CARBON_DCHECK(static_cast<uint64_t>(alloc_size) ==
llvm::alignTo<alignof(EntryT)>(alloc_size));
return alloc_size;
}
// Compute the allocated table's byte size.
static constexpr auto AllocByteSize(ssize_t alloc_size) -> ssize_t {
return EntriesOffset(alloc_size) + sizeof(EntryT) * alloc_size;
}
auto metadata() const -> uint8_t* {
return reinterpret_cast<uint8_t*>(storage_);
}
auto entries() const -> EntryT* {
return reinterpret_cast<EntryT*>(reinterpret_cast<std::byte*>(storage_) +
EntriesOffset(alloc_size_));
}
// Prefetch the metadata prior to probing. This is to overlap any of the
// memory access latency we can with the hashing of a key or other
// latency-bound operation prior to probing.
auto PrefetchMetadata() const -> void {
if constexpr (CARBON_ENABLE_PREFETCH_METADATA) {
// Prefetch with a "low" temporal locality as we're primarily expecting a
// brief use of the metadata and then to return to application code.
__builtin_prefetch(metadata(), /*read*/ 0, /*low-locality*/ 1);
}
}
// Prefetch an entry. This prefetches for read as it is primarily expected to
// be used in the probing path, and writing afterwards isn't especially slowed
// down. We don't want to synthesize writes unless we *know* we're going to
// write.
static auto PrefetchEntryGroup(const EntryT* entry_group) -> void {
if constexpr (CARBON_ENABLE_PREFETCH_ENTRY_GROUP) {
// Prefetch with a "low" temporal locality as we're primarily expecting a
// brief use of the entries and then to return to application code.
__builtin_prefetch(entry_group, /*read*/ 0, /*low-locality*/ 1);
}
}
ssize_t alloc_size_;
Storage* storage_;
};
// Implementation helper for defining a read-write base type for a hashtable
// that type-erases any SSO buffer.
//
// A specific user-facing hashtable base type should derive using *`protected`*
// inheritance from this type, and forward the implementation of its interface
// to functions in this type.

◆ **Provided material**

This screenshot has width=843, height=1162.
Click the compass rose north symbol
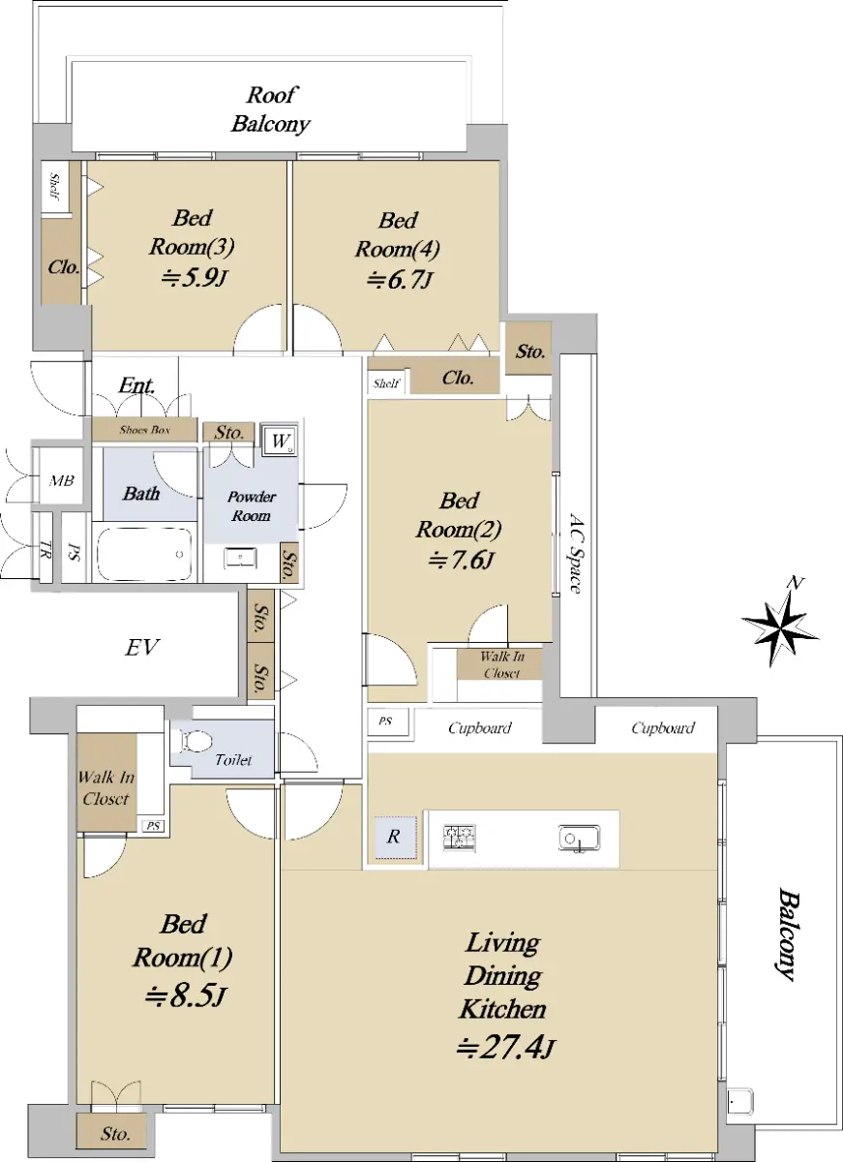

◆ **Directives**
1) In the hashtable code, what is the stated purpose of prefetching the metadata before probing?
2) Rewrite the hashtable code between "static auto PrefetchEntryGroup(const" and "any SSO buffer.", inclusive, swapping "application code" for "user code".

◆ **Answers to the exercises**
1) To overlap as much of the memory access latency as possible with the hashing of a key or another latency-bound operation before probing.

2)
static auto PrefetchEntryGroup(const EntryT* entry_group) -> void {
if constexpr (CARBON_ENABLE_PREFETCH_ENTRY_GROUP) {
// Prefetch with a "low" temporal locality as we're primarily expecting a
// brief use of the entries and then to return to user code.
__builtin_prefetch(entry_group, /*read*/ 0, /*low-locality*/ 1);
}
}
ssize_t alloc_size_;
Storage* storage_;
};
// Implementation helper for defining a read-write base type for a hashtable
// that type-erases any SSO buffer.